Dave Bittner: [00:01:57:23] The 2018 RSA Conference wraps up today. We're returning this afternoon to the City by the Bay, the Chesapeake Bay, as we head back to Baltimore, but we have some final notes on the conference before we leave San Francisco. One unpleasant note appeared on the final day. The mobile app offered to attendees has proved to be leaky. RSA tweeted a disclosure early this morning, "Our initial investigation shows that 114 first and last names of RSA Conference Mobile App users were improperly accessed. No other personal information was accessed, and we have every indication that the incident has been contained. We continue to take the matter seriously and monitor the situation."
Dave Bittner: [00:02:40:06] Russian information operations continue as Western nations brace for a round of hacking expected to emerge from Russian battlespace preparation and staging in cyberspace. Russia plans to allege, before the UN, that victims of a sarin nerve agent in Syria were bribed to falsely report the attack. The battlespace preparation consists, at least in part, of exploitation of vulnerabilities in the Smart Install tool found in widely used Cisco routers. The FBI's preliminary assessment of the risk focuses on the likelihood of espionage as the initial stage of any Russian operation, with the possibility of other offensive operations to follow. Cisco's Talos research unit estimates that some 168,000 systems could be affected.
Dave Bittner: [00:03:29:19] ISIS and its splinter groups appear to be resuming activities in cyberspace as the terrorist groups enter their diaspora phase. Their activities appear to be renewed marketing, inspiration and recruitment.
Dave Bittner: [00:03:41:19] Secureworks has described a Nigerian criminal operation, "Gold Galleon" that concentrates on stealing from maritime shipping firms and their customers. Their customary approach is business email compromise, a well-known form of social engineering in which a criminal impersonating an executive sends an email to an employee directing them to transfer funds to the criminal's account.
Dave Bittner: [00:04:06:06] The US city of Atlanta continues its slow recovery from a crippling attack that hit municipal systems with SamSam ransomware on March 22nd. Direct costs of remediation are said to have amounted to $2.7 million so far. Some observers have pointed out that the ransom is believed to have amounted to only $51,000 but that's still not a good reason to pay the extortionists. There's no particular reason, any more, to think the criminals are likely to make good on their promise to restore your files, and there's also the general principle that one should avoid encouraging crooks.

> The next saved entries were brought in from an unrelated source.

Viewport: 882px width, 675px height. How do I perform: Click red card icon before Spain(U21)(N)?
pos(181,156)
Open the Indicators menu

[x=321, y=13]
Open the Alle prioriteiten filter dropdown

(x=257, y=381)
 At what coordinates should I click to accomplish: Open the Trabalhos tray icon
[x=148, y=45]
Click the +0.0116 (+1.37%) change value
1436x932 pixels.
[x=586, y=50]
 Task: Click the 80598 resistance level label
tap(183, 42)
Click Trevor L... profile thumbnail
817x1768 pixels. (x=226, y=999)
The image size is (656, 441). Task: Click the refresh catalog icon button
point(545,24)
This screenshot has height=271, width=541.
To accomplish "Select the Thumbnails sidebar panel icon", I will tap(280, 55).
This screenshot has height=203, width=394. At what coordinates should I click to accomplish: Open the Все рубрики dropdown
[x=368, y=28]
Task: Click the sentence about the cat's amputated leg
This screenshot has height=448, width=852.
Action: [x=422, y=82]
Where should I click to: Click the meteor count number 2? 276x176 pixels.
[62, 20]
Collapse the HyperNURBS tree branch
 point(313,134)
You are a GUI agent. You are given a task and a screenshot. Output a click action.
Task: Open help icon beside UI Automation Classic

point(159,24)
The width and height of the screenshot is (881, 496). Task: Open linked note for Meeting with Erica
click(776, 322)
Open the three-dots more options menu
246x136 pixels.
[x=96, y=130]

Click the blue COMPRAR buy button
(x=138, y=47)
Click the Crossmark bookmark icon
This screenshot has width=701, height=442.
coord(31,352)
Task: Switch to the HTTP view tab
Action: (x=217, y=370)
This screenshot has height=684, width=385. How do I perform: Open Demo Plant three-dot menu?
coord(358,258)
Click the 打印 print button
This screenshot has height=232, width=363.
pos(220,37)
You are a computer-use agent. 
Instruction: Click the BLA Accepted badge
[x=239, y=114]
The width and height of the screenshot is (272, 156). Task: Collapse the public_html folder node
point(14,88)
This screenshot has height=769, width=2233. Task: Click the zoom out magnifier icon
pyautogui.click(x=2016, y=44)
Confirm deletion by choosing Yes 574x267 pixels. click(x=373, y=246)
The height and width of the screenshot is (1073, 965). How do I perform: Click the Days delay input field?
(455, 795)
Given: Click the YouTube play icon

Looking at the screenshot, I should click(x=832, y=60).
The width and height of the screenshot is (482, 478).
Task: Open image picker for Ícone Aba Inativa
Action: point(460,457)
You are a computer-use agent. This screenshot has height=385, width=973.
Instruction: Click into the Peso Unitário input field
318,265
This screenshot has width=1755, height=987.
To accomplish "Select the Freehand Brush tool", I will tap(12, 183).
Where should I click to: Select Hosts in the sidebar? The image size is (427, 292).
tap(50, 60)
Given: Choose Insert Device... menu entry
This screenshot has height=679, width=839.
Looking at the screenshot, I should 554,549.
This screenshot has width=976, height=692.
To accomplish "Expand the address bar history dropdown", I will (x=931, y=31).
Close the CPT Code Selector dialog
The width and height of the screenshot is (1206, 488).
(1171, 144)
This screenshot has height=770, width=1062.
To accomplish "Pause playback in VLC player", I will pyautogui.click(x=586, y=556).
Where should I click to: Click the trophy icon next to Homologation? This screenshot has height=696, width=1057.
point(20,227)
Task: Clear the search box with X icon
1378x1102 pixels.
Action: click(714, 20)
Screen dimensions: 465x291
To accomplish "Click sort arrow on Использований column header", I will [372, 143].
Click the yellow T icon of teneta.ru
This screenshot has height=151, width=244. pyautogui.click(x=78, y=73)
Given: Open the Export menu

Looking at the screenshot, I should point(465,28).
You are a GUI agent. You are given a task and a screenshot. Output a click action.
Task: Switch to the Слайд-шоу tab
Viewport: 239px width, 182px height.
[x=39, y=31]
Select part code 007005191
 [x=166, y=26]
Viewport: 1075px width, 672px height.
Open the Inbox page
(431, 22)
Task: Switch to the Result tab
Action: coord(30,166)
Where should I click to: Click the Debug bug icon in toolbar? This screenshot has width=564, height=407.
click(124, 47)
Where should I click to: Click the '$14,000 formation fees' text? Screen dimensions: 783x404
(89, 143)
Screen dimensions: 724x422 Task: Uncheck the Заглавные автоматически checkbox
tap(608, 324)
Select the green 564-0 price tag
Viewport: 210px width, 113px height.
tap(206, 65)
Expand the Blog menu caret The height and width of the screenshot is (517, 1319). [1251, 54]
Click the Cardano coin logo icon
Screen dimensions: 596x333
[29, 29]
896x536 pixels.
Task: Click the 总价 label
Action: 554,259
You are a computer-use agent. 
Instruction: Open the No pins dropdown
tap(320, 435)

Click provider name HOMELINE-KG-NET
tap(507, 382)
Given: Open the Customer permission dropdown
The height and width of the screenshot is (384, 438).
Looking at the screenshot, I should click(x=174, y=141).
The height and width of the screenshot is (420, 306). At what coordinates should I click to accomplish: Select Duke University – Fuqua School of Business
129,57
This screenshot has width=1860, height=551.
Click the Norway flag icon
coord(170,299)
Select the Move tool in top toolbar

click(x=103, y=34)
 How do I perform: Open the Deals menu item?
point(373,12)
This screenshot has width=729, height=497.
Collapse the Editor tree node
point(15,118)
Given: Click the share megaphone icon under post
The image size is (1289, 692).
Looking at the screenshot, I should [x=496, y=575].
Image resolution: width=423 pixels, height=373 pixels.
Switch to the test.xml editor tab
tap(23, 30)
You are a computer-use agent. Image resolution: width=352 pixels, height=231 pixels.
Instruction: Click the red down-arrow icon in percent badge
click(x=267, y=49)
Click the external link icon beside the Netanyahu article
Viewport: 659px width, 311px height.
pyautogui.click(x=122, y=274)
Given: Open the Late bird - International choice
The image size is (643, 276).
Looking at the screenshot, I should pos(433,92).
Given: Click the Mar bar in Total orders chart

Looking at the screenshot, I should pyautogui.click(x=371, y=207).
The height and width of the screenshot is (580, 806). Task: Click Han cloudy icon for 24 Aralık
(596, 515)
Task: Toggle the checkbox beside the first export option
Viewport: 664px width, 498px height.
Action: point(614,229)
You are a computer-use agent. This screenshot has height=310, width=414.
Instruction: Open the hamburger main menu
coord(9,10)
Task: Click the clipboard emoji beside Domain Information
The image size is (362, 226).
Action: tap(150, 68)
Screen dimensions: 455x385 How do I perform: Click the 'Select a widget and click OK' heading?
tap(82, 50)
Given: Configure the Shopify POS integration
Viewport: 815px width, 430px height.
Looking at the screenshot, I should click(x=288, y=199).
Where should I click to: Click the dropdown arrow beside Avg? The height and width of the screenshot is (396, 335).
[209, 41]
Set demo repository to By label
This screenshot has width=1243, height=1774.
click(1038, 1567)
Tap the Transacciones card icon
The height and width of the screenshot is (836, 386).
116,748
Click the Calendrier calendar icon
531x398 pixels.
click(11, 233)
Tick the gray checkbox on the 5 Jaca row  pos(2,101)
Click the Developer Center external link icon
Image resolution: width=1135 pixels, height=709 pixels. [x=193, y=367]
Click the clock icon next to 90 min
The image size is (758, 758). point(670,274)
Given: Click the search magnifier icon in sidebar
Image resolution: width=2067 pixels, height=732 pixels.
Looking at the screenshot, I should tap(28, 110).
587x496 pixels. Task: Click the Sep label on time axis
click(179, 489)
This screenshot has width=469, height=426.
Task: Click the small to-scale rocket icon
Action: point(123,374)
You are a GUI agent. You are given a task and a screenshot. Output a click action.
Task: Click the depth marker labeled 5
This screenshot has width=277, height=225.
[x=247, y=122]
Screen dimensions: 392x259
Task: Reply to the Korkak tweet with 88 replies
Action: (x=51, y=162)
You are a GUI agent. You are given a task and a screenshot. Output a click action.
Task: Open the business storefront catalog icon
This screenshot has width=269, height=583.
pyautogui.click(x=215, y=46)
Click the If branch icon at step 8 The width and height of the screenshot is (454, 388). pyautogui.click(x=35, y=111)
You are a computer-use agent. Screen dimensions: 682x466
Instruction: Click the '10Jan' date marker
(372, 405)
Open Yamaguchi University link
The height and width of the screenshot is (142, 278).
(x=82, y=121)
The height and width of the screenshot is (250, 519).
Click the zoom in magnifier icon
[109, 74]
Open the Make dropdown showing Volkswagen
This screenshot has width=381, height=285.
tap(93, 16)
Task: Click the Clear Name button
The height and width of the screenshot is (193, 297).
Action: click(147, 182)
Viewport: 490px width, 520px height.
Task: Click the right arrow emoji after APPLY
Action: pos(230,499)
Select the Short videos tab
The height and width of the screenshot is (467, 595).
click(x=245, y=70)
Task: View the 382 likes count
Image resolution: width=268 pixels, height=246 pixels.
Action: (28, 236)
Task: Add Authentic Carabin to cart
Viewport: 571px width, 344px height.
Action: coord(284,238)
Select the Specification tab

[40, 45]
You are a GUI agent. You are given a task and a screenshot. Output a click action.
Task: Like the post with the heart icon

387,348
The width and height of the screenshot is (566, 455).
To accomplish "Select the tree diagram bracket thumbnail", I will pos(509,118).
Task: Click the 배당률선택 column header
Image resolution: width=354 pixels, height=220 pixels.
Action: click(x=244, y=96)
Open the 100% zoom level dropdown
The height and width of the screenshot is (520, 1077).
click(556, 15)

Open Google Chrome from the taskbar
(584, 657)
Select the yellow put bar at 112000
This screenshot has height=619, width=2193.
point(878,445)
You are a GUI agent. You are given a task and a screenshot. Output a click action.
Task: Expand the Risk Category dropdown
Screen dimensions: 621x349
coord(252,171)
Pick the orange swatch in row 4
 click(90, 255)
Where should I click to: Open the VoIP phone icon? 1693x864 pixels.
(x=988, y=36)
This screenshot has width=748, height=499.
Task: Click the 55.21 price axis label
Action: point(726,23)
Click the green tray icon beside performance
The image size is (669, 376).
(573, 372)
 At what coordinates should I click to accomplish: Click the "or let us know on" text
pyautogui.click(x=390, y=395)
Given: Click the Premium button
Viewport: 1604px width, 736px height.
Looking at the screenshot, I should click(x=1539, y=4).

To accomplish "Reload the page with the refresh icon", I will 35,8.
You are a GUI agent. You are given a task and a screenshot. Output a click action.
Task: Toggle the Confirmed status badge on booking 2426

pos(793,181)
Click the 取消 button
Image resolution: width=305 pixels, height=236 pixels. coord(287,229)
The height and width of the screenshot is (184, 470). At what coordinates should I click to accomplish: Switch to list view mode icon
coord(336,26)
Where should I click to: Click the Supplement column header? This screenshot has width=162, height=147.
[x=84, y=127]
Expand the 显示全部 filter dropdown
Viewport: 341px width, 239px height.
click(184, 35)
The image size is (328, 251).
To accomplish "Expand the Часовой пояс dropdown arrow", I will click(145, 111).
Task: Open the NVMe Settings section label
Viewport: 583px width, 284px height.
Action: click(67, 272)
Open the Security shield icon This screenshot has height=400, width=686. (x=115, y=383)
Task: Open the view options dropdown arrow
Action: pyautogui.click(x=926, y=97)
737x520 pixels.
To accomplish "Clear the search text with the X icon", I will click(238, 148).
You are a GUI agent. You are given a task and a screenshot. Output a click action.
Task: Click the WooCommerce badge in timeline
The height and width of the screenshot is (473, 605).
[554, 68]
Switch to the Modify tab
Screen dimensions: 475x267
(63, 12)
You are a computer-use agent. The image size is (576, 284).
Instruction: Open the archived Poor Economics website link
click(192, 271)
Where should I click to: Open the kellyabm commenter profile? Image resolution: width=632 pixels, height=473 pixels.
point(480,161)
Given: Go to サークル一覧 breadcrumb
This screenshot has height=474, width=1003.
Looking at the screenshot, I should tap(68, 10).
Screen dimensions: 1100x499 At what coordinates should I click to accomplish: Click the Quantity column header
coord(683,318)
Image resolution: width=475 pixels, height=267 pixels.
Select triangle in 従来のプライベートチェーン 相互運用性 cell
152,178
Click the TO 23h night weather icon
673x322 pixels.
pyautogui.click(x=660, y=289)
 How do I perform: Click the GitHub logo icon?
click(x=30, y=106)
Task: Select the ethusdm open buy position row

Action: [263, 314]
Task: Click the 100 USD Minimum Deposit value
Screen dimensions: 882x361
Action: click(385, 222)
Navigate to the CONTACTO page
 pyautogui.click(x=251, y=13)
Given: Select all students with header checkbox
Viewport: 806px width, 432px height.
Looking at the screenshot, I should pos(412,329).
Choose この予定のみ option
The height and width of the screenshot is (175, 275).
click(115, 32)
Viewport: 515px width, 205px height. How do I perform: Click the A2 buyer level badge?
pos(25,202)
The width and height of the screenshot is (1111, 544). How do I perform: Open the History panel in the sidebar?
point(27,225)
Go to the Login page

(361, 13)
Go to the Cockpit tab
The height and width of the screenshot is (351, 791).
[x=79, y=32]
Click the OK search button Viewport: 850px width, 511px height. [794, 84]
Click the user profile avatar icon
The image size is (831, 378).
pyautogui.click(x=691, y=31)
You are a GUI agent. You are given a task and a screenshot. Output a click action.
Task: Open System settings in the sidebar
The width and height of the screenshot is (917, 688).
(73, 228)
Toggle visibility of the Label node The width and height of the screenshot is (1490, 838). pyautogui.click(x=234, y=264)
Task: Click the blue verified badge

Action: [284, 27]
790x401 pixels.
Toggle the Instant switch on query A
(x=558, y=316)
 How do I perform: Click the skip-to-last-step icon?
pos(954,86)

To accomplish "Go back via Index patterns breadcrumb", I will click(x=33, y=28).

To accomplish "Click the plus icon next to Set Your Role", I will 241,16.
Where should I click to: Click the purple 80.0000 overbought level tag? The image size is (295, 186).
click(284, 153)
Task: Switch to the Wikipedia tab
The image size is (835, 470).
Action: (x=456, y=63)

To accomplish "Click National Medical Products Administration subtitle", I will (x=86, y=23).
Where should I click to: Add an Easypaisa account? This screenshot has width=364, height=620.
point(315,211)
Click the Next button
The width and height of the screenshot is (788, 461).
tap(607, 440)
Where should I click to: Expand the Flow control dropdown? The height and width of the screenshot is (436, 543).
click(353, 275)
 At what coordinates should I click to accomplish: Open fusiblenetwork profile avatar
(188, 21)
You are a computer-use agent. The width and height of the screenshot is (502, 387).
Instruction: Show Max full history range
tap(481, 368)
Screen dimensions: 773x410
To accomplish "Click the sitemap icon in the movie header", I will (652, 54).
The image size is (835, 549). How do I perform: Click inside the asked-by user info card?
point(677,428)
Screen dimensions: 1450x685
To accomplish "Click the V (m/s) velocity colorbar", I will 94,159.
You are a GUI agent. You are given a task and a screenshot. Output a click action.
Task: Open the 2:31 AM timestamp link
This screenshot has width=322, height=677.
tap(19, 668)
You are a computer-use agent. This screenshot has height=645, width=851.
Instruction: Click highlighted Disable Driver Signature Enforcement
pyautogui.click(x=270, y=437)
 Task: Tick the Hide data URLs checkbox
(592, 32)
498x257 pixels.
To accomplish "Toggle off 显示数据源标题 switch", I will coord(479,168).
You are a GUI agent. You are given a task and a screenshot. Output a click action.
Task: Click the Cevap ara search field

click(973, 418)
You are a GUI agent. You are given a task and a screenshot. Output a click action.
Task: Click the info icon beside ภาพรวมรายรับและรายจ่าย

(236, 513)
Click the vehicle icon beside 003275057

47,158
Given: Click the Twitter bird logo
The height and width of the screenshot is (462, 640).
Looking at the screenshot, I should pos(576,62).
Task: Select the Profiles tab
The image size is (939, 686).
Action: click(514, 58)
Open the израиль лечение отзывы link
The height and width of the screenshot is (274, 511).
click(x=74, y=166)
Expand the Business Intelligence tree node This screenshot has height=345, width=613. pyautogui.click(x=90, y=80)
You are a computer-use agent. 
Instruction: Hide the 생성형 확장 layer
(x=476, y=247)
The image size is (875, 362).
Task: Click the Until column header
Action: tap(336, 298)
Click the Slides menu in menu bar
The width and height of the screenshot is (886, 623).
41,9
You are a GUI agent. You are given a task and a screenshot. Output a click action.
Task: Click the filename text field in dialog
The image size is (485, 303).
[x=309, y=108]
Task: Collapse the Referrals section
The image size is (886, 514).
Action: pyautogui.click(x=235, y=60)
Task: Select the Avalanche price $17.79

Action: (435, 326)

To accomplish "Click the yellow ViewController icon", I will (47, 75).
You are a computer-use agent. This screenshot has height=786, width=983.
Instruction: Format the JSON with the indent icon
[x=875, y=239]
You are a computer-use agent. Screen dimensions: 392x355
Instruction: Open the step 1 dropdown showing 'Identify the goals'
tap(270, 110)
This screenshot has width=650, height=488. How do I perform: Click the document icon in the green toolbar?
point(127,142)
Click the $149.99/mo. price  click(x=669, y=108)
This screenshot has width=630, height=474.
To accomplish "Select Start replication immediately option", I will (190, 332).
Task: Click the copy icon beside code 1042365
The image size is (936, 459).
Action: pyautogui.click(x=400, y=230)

Dave Bittner: [00:04:45:11] Chinese device manufacturer, ZTE, is being effectively excluded from the US market as the US Government imposes penalties for the company's circumvention of sanctions against North Korea, Iran, Sudan, and Cuba. ZTE is protesting, of course, what could amount to a business-killing decision.
Dave Bittner: [00:05:03:23] Sanctions against Huawei have moved the Chinese company toward a complete exit from the US market. The company says it intends to concentrate on European markets. The US beef with Huawei involved American suspicions that their equipment was insecure and that there was too much risk of Huawei devices being exploited by China's intelligence services. It's an anecdotal observation, but at least one of our stringers was struck by how untrafficked and under-staffed the large Huawei booth at RSA was this year.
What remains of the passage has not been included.